The first of my many mistakes was underestimating just how incredibly difficult it is to be a competitive eater.
Not only does that sound painful, but it can be pretty dangerous as well. Top eaters can drink a gallon of water in under a minute. Major League Eating even warns people against home training on safety page of their website.
I watched an ESPN Sports Science video explaining the mechanics of fitting 69 hot dogs (Joey Chestnut's world record) in a typical human stomach, and it left me physically ill.
Despite my stupidity and arrogance I still knew I had to compete — for no other reason than I knew people would enjoy seeing me miserable.
When I went grocery shopping, the list consisted of hot dogs, hot dog buns, and spicy brown mustard — nothing else.

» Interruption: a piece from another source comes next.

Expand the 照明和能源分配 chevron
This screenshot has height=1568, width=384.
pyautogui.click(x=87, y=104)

When I ate lunch...hot dogs. Dinner...hot dogs. Breakfast...hot dogs. I eventually smelled like a hot dog. My body took on the consistency of a hot dog. I became a hot dog.

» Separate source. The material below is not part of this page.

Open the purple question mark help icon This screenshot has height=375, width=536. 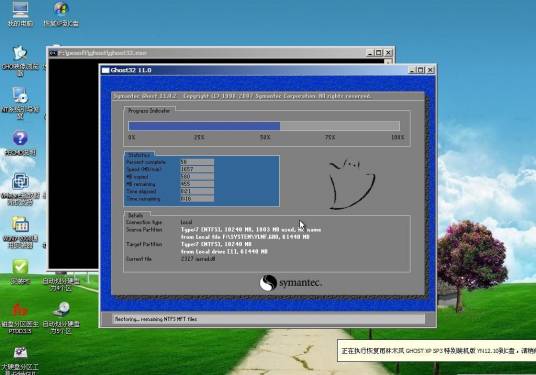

To get mentally ready for the competition I took a journey to the hot dog capital itself — the original Nathan's Famous in Coney Island.
I gazed upon the countdown clock and world records.
And of course I had some dogs...
...four to be exact. I wanted to keep it light.
I was optimistic. I believed in myself. I thought that I could possibly reach my goal of 10 hot dogs. I was ready.
Yet when the day of the competition finally came I was decidedly NOT ready.
Prior to the event I tried to fight the nerves with false confidence...
...but that giant pyramid of hot dogs kept taunting me, knowing full well that they would defeat me.
I knew my sunglasses couldn't hide my fear and anxiety, but there was no turning back.
It started easily enough. I took down two hot dogs and two soggy buns with no problem. I laughed as my cheering section chanted "SOAK THOSE BUNS!"
I attacked the dogs with reckless abandon...
...but I quickly faltered.
As the competition continued to eat, I stood there with my palms flat on the table, staring at my unfinished hot dogs.
And that's when I knew I had to push through the pain, tears, and the constraints of my puny stomach. I fought on — valiantly, but unsuccessfully.
I felt like a boxer waiting for the bell as the meat, bread, and water pushed my stomach into a second trimester.
By the time it was over, I had consumed eight hot dogs and buns, but more importantly I was simply happy to be alive.
1. I severely underestimated how difficult this little adventure would be. Going into this I truly believed I could knock down 10 hot dogs in 10 minutes without breaking a sweat. Instead I barely finished eight hot dogs and it left me a defeated, sweaty, crying mess of a human.
2. Competitive eaters are true athletes. When you watch them on TV you may not be impressed, but when you think of the physical and mental fitness it takes to consume 40 to 60 hot dogs in 10 minutes, it's truly amazing.
3. Hot dog sweats are the worst kind of sweats, and eating a water-soaked bun is not as easy as it seems.
4. I didn't come remotely close to qualifying for the main event on July 4th, but it was definitely an experience I won't forget.
5. I'm immensely lucky to have a girlfriend who continued to date me after this disgusting experience.